Task 1 -
Reproduce everything in the passage on Joseph Beuys from "Beuys was a German" down to "with his dismissal.".
Task 2 -
In the passage on Joseph Beuys below, who took the picture of Beuys being escorted out of the Kunstakademie secretariat?
Task 3 -
Continue the passage on Joseph Beuys from where it stops.

Passage for review -
┄┄┄┄┄┄┄┄┄┄┄┄┄┄┄┄┄┄┄┄
Joseph Beuys, "Demokratie ist lustig" [1973]

Joseph Beuys, "Demokratie ist lustig" [1973]



It was one winter day a couple of years ago. I was visiting Manhattan and had some extra time, enough time for a short trip to the MoMa nearby. Among a number of extraordinary exhibitions that provided me much inspiration during that short visit was one photographic art that arrested my immediate and sustained attention. It was a work by Joseph Beuys (1921-1986).

 

Beuys was a German avant-garde artist, co-founder of both Free International University and German Green Party. He was often remembered as a member of Fluxus, an international network of artists and composers founded by George Maciunas in 1960. Fluxus housed notable creative minds such as Dick Higgins, Allison Knowles, Yoko Ono, Charlotte Moorman, Nam June Paik, and Beuys.

 

In 1972, Beuys was an art professor at the Staatliche Kunstakademie Düsseldorf, and he got involved into a serious feud with the Kunstakademie administration over its policy of limited admission. Regarding the policy as profoundly undemocratic, Beuys intentionally over-enrolled his classes in protest. Their conflicts mounted rapidly, which ultimately ended with his dismissal.

 

Ernst Naninga, the photographer, captured the moment when Beuys was escorted out of the secretariat of the Kunstakademie on October 10th, 1972, after his sit-in protest with his students. Beuys walked out smiling. So did the man right behind him. The low resolution of the image notwithstanding, his grin seems to suggest a kind of cheerful mood. That is definitely not a self-satisfied smirk at the moment of triumph. His protest was broken up by the entry of the police.
┄┄┄┄┄┄┄┄┄┄┄┄┄┄┄┄┄┄┄┄
(Dataset entries)

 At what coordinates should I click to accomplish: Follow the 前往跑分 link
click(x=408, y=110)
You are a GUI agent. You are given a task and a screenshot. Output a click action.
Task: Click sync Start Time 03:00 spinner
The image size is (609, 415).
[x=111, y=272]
┄┄┄┄┄┄┄┄┄┄┄┄┄┄┄┄┄┄┄┄
Written reply 1 -
Beuys was a German avant-garde artist, co-founder of both Free International University and German Green Party. He was often remembered as a member of Fluxus, an international network of artists and composers founded by George Maciunas in 1960. Fluxus housed notable creative minds such as Dick Higgins, Allison Knowles, Yoko Ono, Charlotte Moorman, Nam June Paik, and Beuys.

 

In 1972, Beuys was an art professor at the Staatliche Kunstakademie Düsseldorf, and he got involved into a serious feud with the Kunstakademie administration over its policy of limited admission. Regarding the policy as profoundly undemocratic, Beuys intentionally over-enrolled his classes in protest. Their conflicts mounted rapidly, which ultimately ended with his dismissal.

Written reply 2 -
Ernst Naninga

Written reply 3 -
But one could still say that the photograph shows, albeit dimly, his simper of superiority with composure against the grave and overbearing atmosphere. Later, Beuys inscribed three words on the photograph, which eventually turned it into an inspirational artwork: Demokratie ist lustig or democracy is merry.

 

Beuys's "Demokratie ist lustig" struck me more because I was writing the very first chapter of my dissertation on democratic frustration. It appeared to me that the theme of this artwork might be in line with that of my work, both the overarching theme of the project as a whole and the particular themes confined to each individual chapters on democratic communication, democratic people, and democratic time.  

 

 

My Talk: "Is Democracy Merry?"

My Talk: "Is Democracy Merry?"

Click on the link below for my talk on the connection between my dissertation project and the Beuys's artwork mentioned above. I delivered this talk at the annual Grad Ben Talks at the University of Pennsylvania.

"Is Democracy Merry?"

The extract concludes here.